Yeah; 'random' is a little too weak - so I break my invariant when I change orig.random.
Here's a 3-pass O(N) constant space solution. I'm finding it hard to prove it optimal, though:
Pass-1: orig.random=unchanged; orig.next=new; new.next=orig.next; next.random=orig.random
Pass-2: orig.random=unchanged; orig.next=new; new.next=orig.next; new.random=correct_random
Pass-3: orig.random=unchanged; orig.next=correct_next; new.next=correct_next; new.random=correct_random(unchanged)

Dilip said...

@Anonymous: Great solution. This should work perfectly fine! By the way if uo don't mind could you introduce yourself?

Unknown said...

Well, my solution was 2 pass, O(N) space complexity. I don't believe we need a 3rd pass. Dilip, your question, please verify :)

Dilip said...

@Vivek: Your solution is perfectly correct and it's true that u can do it in 2 pass but be it two pass or three pass it remains O(N) time right. And anonymous' solution takes constant space while yours/vandana's takes O(N) space. That was the difference in your solutions!

Anonymous said...

Vivek said: "Well, my solution was 2 pass, O(N) space complexity. I don't believe we need a 3rd pass."
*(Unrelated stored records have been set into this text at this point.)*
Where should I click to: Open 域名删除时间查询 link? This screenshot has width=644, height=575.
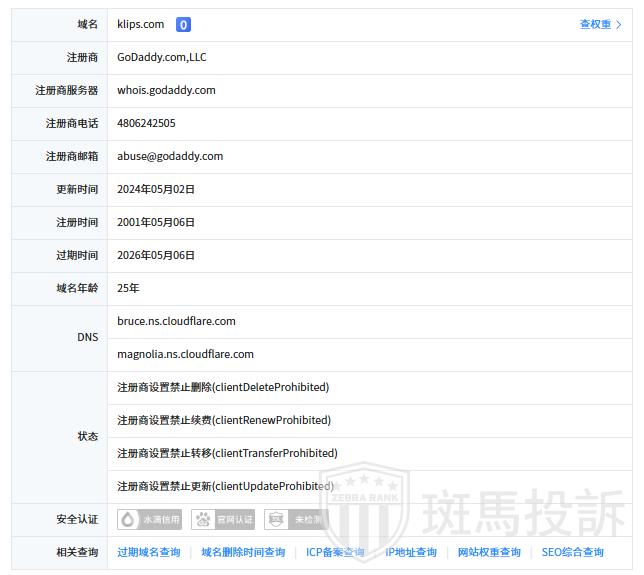click(243, 552)
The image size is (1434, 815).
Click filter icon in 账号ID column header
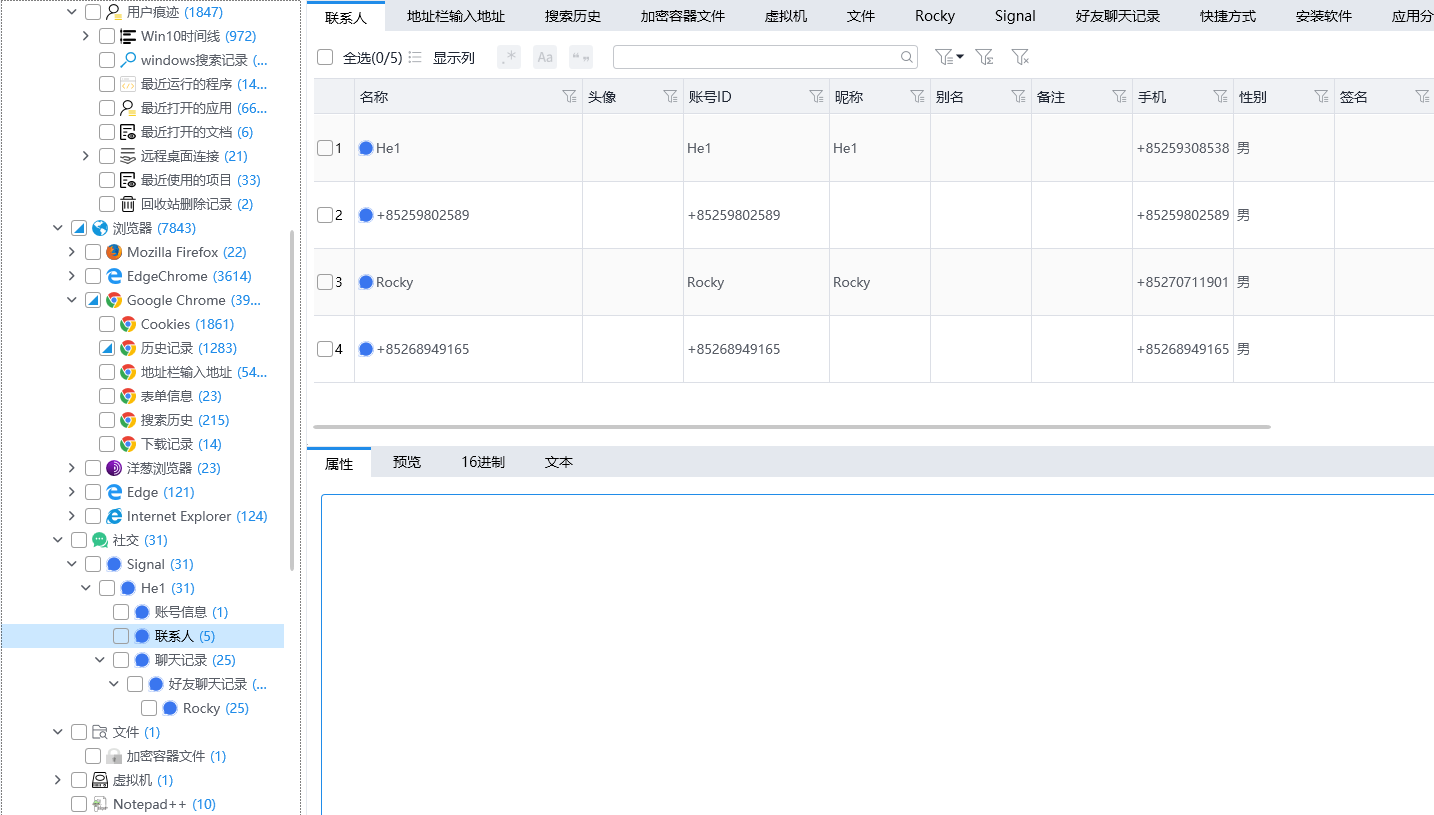(816, 97)
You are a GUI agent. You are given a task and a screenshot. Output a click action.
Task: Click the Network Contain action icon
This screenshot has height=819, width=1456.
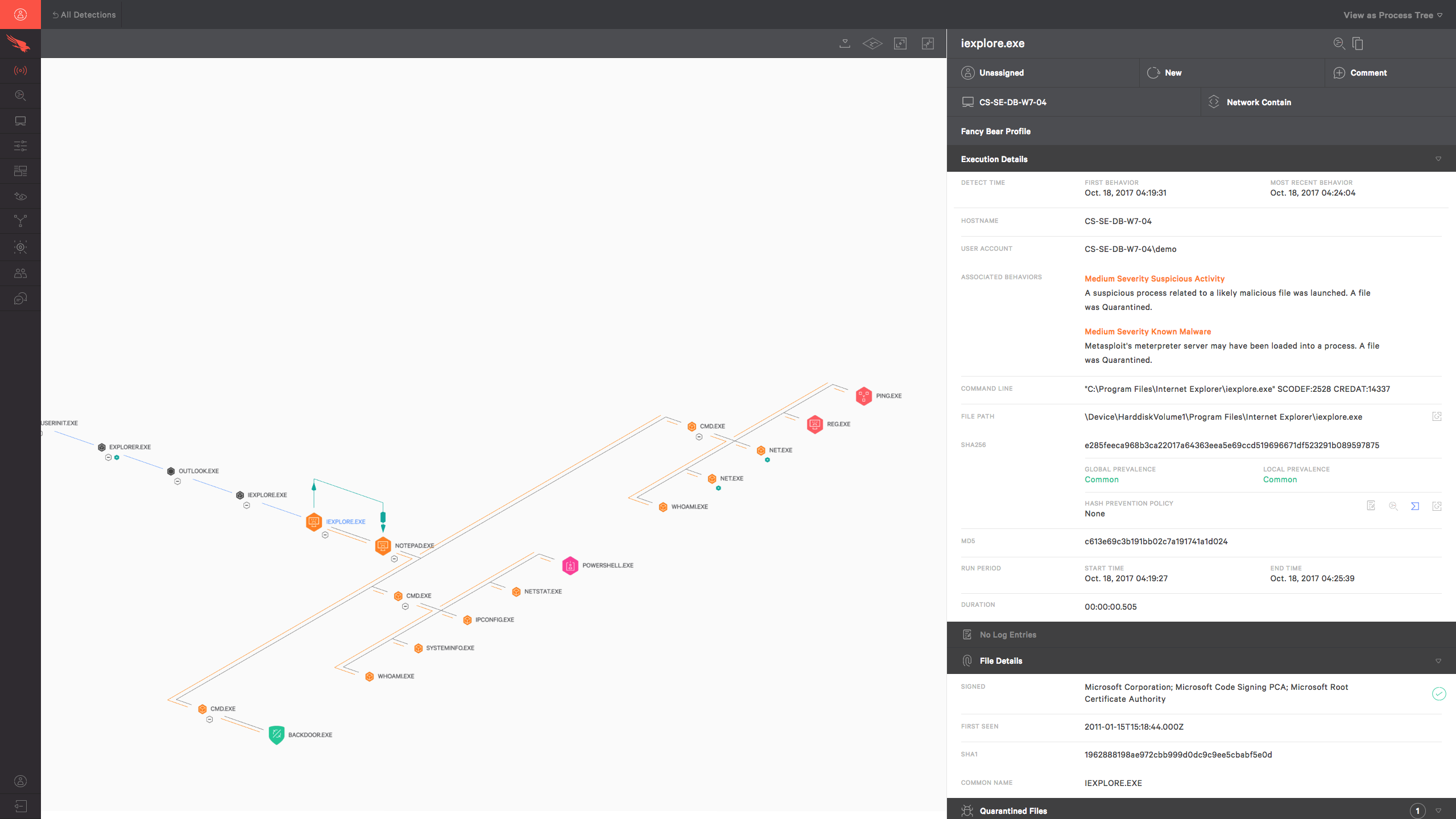point(1213,101)
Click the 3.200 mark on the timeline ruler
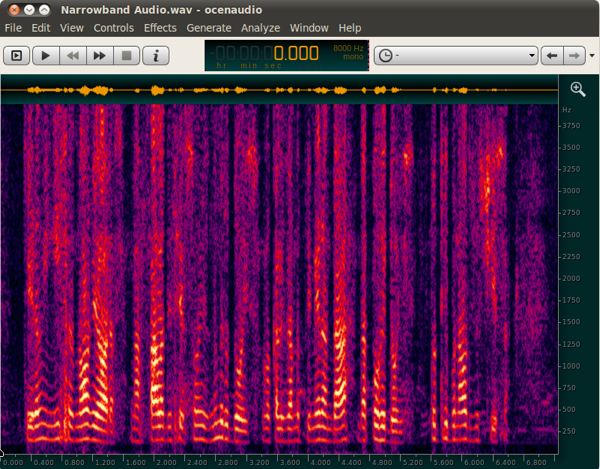600x469 pixels. [259, 462]
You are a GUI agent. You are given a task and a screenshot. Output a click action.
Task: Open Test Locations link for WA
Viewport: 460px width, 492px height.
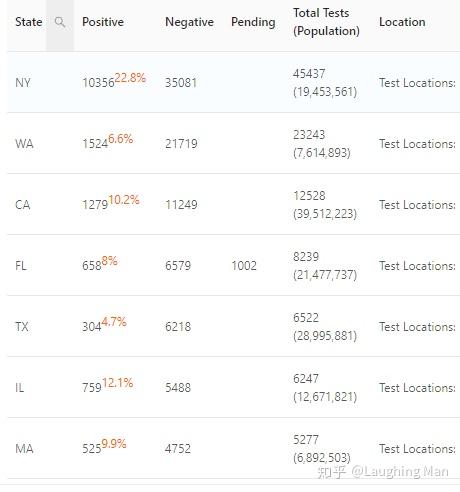pyautogui.click(x=417, y=144)
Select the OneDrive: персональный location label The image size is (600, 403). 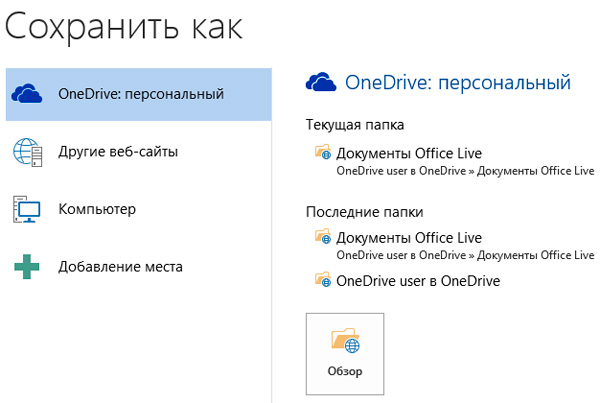click(x=140, y=94)
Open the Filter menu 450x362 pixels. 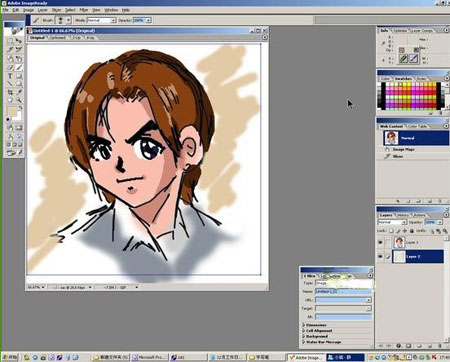[x=84, y=10]
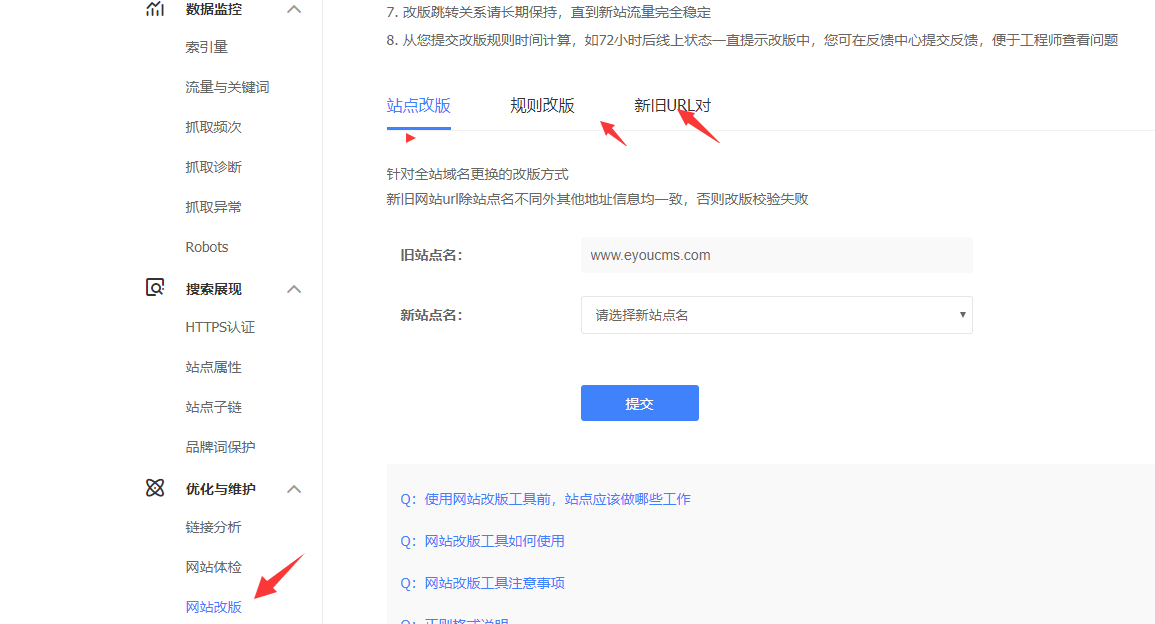
Task: Switch to the 站点改版 tab
Action: [x=418, y=106]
I haven't been able to prove it rigorously yet, but I believe you do need a third pass to do it with O(1) space. (The simple proof is to enumerate!)

Apart from the obvious space implications, the "keep a map" solutions have another big drawback -- the constant factor you add is several orders of magnitude. Consider that the best hash_map implementations out there generally cost 1K ns on average for a lookup [SGI STL' set requires 2.5K ns (red-black tree based)] - amortized, for 100K entries, with keys sizing 64 bits (even if you managed to be really smart by hinting how many buckets the datastructure must keep). Inserts cost roughly the same. Compare this to modern processors, where an L1 cache reference costs 1ns (an L2 cache reference costs 10ns) and a main memory reference costs roughly 100ns.

I'd encourage you to benchmark your solution against the 3-pass solution I proposed.

Anonymous said...

@Vivek: Incredible that I hadn't read your solution up until now. Here's a list of things to get you started:

Vivek said: "(1) we create an array with size=size ..."

(a) "create an array" -- This requires you to have contiguous memory available, proportional to the size of the SLL! That's quite an ask!
(b) "with size=size" -- For an SLL (for example SGI STL' list), this is an O(N) operation.

Vivek said: "(5) Transverse the original list again ..."
Vivek said: "(6) we can copy back the original data ..."

So 2 more passes. So, in fact, your "solution" requires 3-passes.

Vivek said: "darn, that looks like an elaborated Vandana's reply :)"

Uhm, no, it's not. Vandana's solution is much less rigid, albeit inefficient.